My first thought is to know that my dad would be very proud of me not only for my committments, but living up to them even in adversity. Despite the weather warnings of sleet and freezing rain, I woke up early and packed to car to drive to northern VT for the “plunge”. Had I not sent that fundraising letter and told all my friends, after the crazy new year’s party at the Garlands… I really wanted to roll over and stay in my warm bed….
I loaded up Oakley and we hit the road, after weighing the options, I really needed to do this “thing” – if not just out of curiousity, but for my crazy “Indian” roots – this was indeed going to start my new year right. : )
I called Fred on my way to be sure the event wasn’t cancelled and he said it really was ok on the roads and the event was at 1 PM. First lesson – I could have slept in a little longer, if I had the right information. At that point I could take my time and drive safe through the slushing, greasy and sometimes frozen roads. A photo journey it became as I took photos in the crazy weather of the scenery and the white caps of the water.

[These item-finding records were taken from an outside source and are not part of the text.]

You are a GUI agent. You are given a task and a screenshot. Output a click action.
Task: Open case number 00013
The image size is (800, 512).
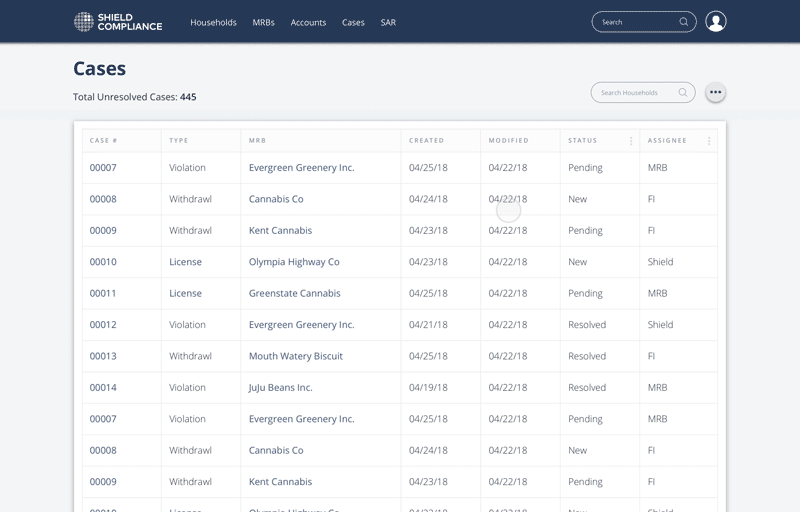[x=103, y=356]
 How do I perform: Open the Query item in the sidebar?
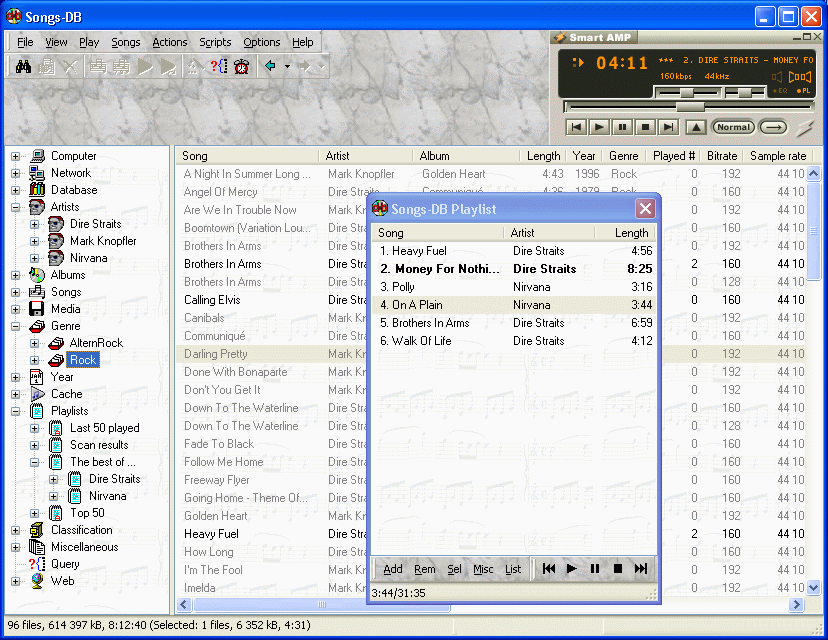(67, 564)
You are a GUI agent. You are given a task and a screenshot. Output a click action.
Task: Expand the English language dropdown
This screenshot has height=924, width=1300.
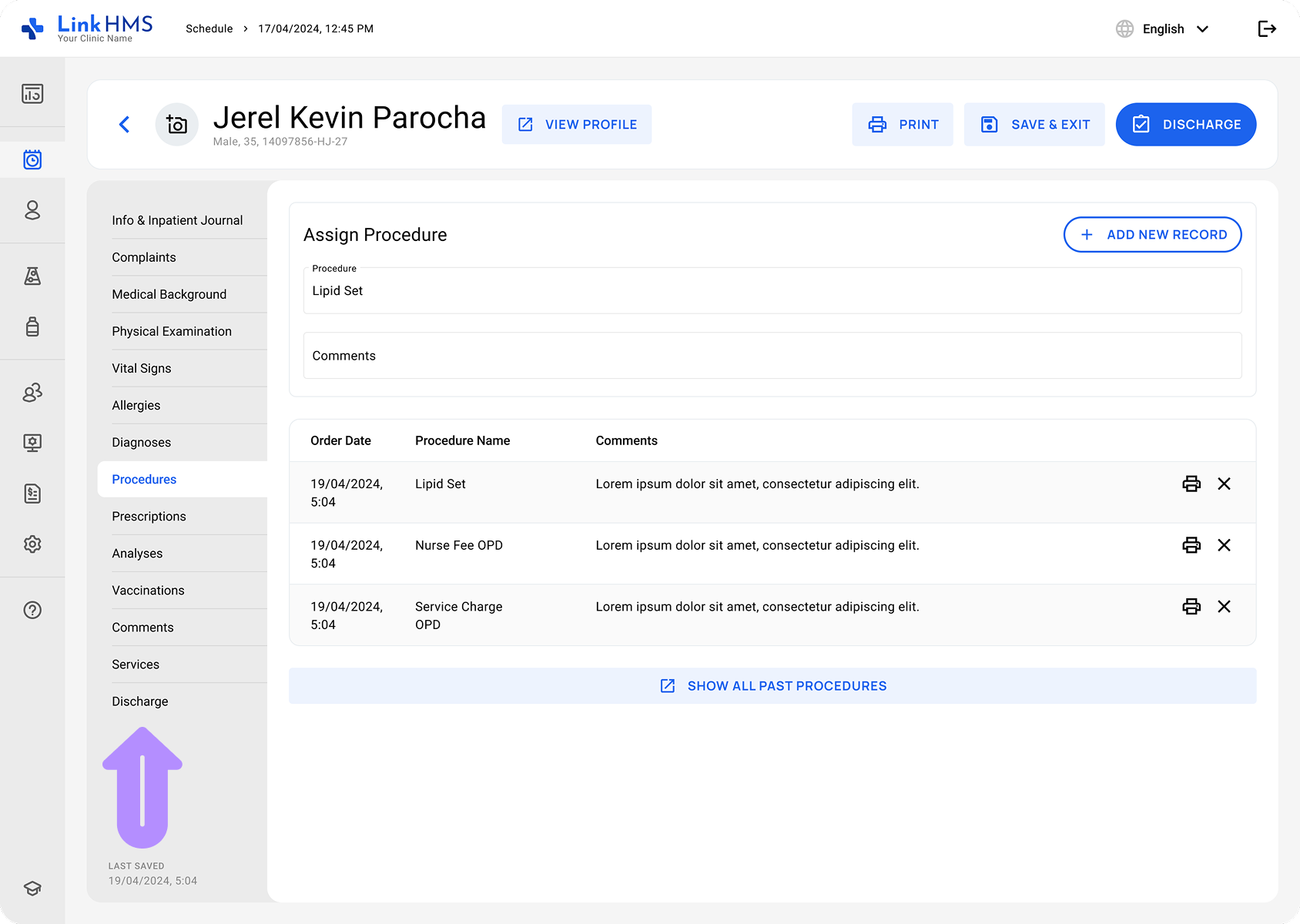[1163, 28]
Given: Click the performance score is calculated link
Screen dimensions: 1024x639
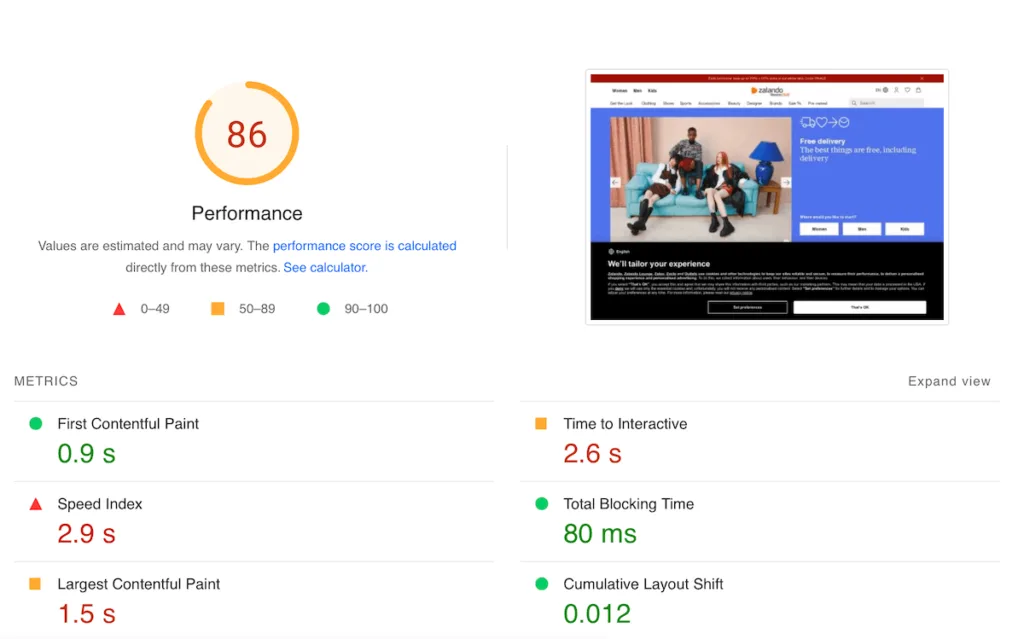Looking at the screenshot, I should 364,245.
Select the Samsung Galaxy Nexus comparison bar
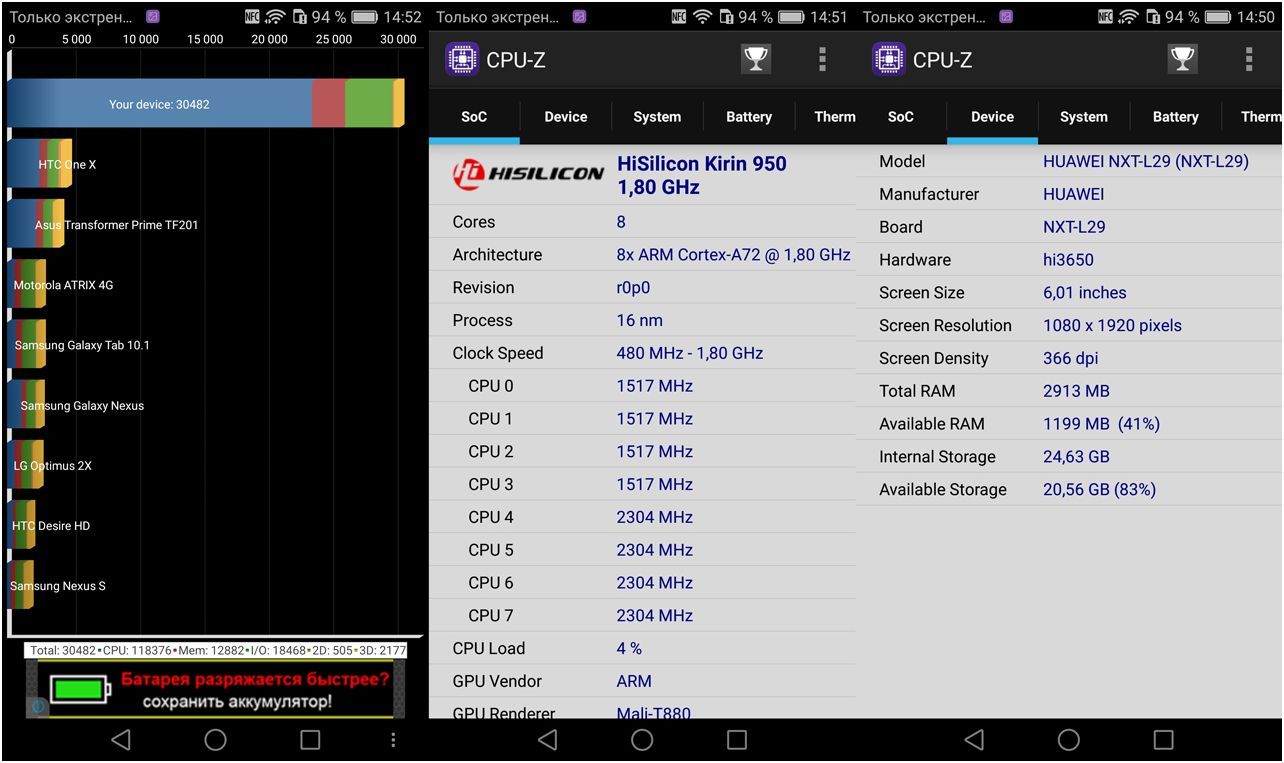 click(x=26, y=405)
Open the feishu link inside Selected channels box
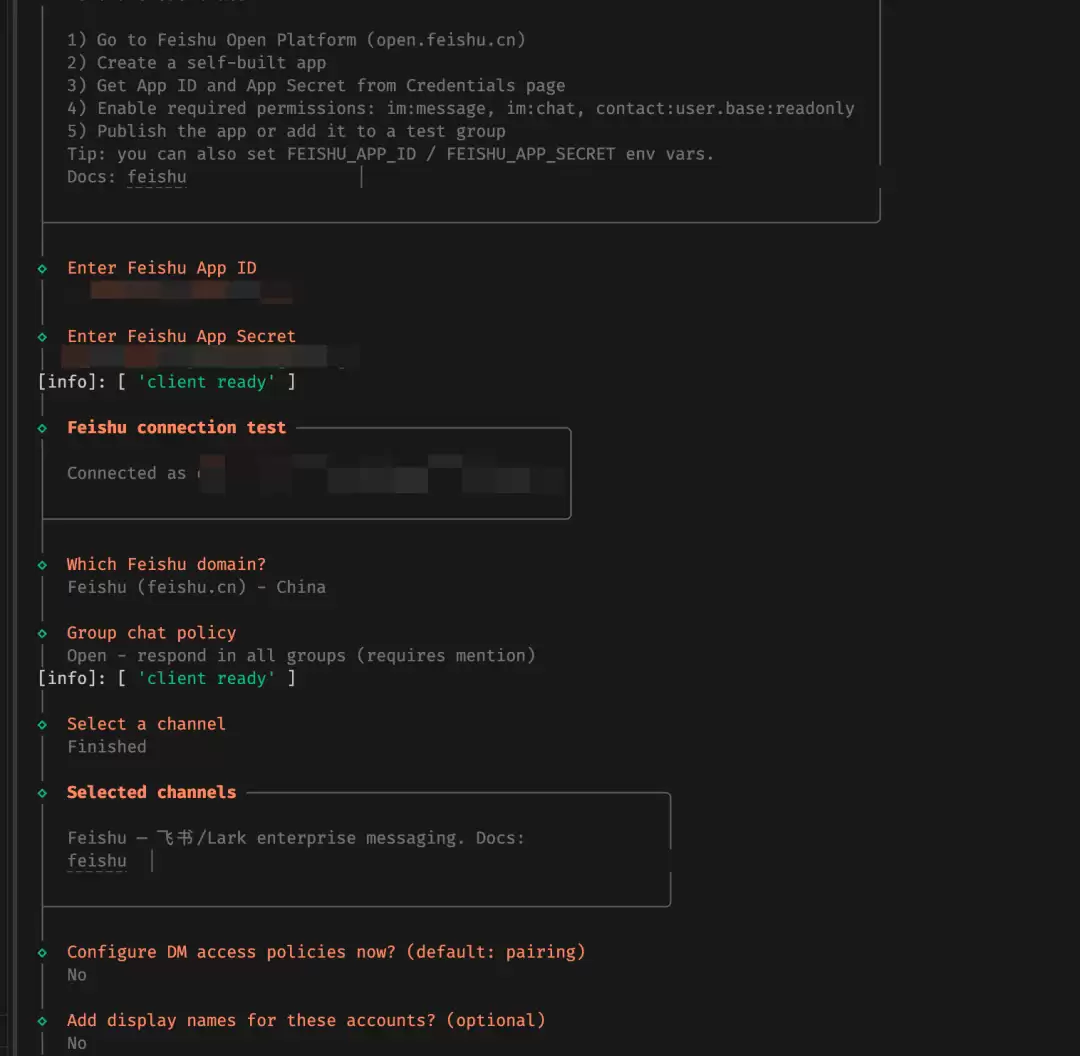The height and width of the screenshot is (1056, 1080). click(x=97, y=861)
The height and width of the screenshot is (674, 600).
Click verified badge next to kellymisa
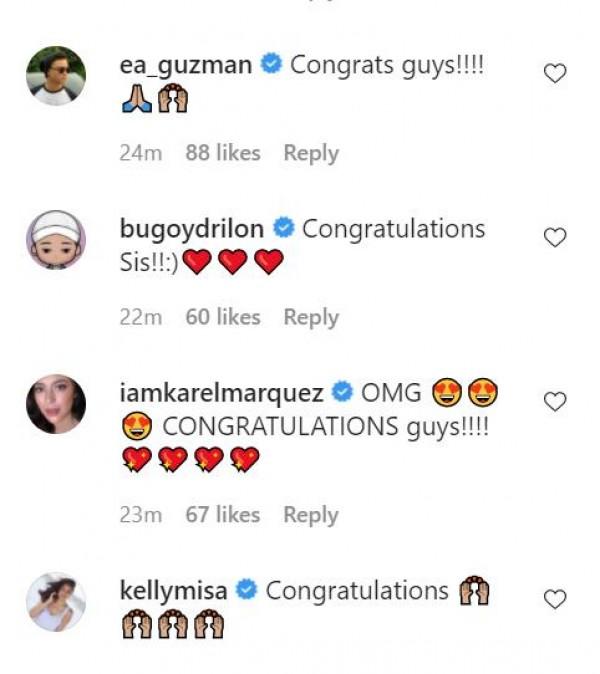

Fred and his number one volunteer arrived about 11:30 in the furniture truck to double as a warm changing area for those that may want to use it. He said most have support that will have blankets and towels ready when they come out of the water. At this time I really am in disbelief that people will show up and “jump”, with the parking lot empty and the spitting rain and about 40 mph winds, the white caps seem to be increasing….. They clean out the beach area from the debris of trees and limbs that may have blown in as well as shovel snow from the “sign in” area, which was the warmest place to be, behind the truck that was blocking the cold wind. Fred said that last year the ice was all broken up and a real hazard to clear, they had to lay carpet out on the ice to walk to the “jump” spot and it was definitely tricky! Somehow that didn’t make me feel any warmer.. : )
Slowly people start to show up. 50 people signed up and raised money for the American Cancer Society – totalling more than $12,000 – Fred hoped to reach the $20K mark (although he said he would shave his head and really glad he didn’t have to shave it on such a cold day…). Everyone stayed in their cars – walked over to hand in their money, waiver and say hi to Fred, only to return to their cars to stay warm. Pretty funny to watch all the differnt folk arrive… One lady in a full length mink – takes off her clothes to show her one piece suit – her husband, signs her in and then escorts her to the water for her “jump”. Just amazing, the support that all these people have with them and the smiles …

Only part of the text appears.